- WHAT THE EXERCISE ASKS
Count the lines below that contain the word "text", and give only that number.

Start of INPUT MATERIAL

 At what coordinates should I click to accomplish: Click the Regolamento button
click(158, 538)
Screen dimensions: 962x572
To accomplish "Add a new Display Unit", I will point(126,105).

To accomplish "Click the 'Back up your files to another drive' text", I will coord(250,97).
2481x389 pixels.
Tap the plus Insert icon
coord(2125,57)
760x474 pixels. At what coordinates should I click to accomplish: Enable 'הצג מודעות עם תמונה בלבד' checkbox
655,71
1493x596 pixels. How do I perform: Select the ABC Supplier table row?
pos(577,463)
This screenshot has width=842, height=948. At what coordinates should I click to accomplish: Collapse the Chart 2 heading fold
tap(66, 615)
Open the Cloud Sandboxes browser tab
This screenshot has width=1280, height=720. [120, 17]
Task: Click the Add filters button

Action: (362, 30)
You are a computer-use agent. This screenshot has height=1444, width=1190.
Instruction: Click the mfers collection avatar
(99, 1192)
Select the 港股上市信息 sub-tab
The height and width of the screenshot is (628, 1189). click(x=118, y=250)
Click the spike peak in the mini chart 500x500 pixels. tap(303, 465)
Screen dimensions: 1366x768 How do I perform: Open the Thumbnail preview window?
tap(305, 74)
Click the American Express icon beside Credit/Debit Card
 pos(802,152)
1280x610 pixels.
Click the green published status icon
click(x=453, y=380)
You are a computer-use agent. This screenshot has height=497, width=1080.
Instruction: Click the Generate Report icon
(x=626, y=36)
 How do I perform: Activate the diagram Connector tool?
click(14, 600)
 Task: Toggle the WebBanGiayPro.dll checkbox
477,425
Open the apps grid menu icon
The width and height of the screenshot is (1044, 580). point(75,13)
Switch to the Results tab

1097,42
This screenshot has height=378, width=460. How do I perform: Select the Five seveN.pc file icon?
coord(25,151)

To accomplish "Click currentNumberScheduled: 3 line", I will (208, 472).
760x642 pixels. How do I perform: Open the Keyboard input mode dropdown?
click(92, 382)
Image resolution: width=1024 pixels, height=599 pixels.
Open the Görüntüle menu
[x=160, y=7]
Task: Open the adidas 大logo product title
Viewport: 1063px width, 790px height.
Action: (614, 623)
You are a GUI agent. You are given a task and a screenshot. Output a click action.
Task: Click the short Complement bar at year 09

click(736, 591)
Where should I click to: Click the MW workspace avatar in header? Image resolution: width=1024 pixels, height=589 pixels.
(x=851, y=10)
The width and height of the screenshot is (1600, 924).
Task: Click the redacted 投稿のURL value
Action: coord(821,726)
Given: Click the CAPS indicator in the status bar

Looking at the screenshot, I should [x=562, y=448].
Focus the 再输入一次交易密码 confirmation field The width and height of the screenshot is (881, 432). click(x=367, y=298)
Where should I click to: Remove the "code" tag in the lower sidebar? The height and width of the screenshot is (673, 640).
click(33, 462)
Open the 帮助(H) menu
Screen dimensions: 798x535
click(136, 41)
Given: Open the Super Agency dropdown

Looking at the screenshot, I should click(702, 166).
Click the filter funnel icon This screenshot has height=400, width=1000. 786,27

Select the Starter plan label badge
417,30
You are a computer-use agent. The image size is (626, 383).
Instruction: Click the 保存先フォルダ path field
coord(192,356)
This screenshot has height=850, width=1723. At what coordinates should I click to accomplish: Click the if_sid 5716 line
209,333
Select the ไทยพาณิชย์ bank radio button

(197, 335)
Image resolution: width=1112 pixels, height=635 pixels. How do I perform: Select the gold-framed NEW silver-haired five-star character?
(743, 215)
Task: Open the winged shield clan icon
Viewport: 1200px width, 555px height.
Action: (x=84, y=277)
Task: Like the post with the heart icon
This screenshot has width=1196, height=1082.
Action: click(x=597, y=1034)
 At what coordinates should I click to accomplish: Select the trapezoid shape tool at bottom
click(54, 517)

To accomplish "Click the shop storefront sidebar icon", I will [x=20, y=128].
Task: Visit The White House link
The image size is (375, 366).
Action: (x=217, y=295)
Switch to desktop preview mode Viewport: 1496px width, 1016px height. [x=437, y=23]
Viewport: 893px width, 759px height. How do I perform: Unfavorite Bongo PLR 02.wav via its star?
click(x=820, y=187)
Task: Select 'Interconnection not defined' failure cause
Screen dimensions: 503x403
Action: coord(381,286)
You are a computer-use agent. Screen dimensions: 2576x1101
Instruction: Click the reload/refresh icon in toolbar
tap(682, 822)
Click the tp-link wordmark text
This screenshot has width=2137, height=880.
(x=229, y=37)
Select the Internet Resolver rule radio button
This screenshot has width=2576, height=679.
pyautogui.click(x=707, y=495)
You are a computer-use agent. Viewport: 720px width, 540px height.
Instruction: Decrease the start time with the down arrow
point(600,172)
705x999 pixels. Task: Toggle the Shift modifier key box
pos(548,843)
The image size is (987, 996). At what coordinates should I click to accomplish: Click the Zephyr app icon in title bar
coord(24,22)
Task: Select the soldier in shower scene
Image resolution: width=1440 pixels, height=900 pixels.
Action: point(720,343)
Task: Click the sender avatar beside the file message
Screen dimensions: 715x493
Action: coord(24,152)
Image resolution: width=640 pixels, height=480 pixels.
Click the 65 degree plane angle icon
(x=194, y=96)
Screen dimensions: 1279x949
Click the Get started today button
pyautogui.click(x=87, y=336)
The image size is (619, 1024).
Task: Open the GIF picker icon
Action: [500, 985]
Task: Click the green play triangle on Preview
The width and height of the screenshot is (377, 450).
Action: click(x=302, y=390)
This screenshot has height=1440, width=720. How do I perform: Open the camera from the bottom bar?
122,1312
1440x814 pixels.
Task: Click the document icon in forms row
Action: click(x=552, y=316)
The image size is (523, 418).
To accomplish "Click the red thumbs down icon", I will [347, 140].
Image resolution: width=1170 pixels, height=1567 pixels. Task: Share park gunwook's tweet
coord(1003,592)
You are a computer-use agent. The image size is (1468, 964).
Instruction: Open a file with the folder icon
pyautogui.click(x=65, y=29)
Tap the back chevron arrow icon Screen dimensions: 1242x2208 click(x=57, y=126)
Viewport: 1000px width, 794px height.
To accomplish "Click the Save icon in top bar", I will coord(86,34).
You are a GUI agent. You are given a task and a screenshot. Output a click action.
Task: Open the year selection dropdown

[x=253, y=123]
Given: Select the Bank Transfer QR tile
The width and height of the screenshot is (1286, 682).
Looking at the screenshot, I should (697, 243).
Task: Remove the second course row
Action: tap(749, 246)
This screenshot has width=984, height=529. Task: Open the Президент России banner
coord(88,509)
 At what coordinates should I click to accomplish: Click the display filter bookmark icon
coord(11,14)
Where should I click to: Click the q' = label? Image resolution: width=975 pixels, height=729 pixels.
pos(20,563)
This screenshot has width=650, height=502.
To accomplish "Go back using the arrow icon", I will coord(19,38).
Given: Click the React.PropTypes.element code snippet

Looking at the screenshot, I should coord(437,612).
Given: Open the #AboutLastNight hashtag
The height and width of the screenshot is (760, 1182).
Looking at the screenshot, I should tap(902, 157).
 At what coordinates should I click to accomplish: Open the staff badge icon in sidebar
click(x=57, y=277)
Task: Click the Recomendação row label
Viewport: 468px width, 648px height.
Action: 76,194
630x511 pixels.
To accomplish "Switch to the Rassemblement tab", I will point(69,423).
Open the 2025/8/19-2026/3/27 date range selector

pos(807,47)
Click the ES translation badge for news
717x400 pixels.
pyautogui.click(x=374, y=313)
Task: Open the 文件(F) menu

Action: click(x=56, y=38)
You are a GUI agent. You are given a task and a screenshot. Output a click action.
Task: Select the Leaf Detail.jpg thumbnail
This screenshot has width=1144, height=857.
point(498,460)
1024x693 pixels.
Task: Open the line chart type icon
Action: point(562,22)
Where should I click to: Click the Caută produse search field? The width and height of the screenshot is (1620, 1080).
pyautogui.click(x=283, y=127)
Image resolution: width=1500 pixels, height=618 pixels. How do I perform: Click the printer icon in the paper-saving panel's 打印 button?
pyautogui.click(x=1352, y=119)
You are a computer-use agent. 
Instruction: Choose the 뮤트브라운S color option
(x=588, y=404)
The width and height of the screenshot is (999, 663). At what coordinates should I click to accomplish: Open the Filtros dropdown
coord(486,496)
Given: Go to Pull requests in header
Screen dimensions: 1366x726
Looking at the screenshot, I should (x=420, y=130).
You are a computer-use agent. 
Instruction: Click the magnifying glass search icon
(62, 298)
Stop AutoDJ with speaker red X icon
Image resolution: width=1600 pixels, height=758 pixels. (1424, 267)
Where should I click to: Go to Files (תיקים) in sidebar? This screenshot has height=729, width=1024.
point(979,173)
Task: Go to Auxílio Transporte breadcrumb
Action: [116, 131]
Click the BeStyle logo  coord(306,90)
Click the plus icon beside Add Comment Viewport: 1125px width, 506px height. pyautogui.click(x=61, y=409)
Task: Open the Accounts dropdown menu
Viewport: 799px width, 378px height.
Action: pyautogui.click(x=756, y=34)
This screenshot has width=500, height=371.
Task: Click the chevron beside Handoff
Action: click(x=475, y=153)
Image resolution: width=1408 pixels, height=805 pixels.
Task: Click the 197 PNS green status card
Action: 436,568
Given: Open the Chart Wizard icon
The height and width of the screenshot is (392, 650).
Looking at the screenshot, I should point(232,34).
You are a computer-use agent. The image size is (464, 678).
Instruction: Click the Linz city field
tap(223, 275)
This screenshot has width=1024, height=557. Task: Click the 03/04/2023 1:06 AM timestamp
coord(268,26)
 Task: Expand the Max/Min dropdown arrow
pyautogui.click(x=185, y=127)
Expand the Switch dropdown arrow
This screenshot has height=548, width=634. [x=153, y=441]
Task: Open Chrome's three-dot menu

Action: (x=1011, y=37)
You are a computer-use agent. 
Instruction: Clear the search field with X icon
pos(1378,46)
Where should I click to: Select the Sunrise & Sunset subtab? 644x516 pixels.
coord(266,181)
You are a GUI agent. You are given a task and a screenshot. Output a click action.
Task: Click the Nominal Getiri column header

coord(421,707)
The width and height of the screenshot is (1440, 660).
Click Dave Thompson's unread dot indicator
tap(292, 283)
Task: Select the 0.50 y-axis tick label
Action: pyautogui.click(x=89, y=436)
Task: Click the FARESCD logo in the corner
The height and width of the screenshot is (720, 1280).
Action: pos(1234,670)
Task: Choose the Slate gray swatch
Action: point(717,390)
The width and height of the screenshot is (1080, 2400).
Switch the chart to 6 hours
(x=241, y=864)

End of INPUT MATERIAL

- ANSWER FOR THIS EXERCISE
2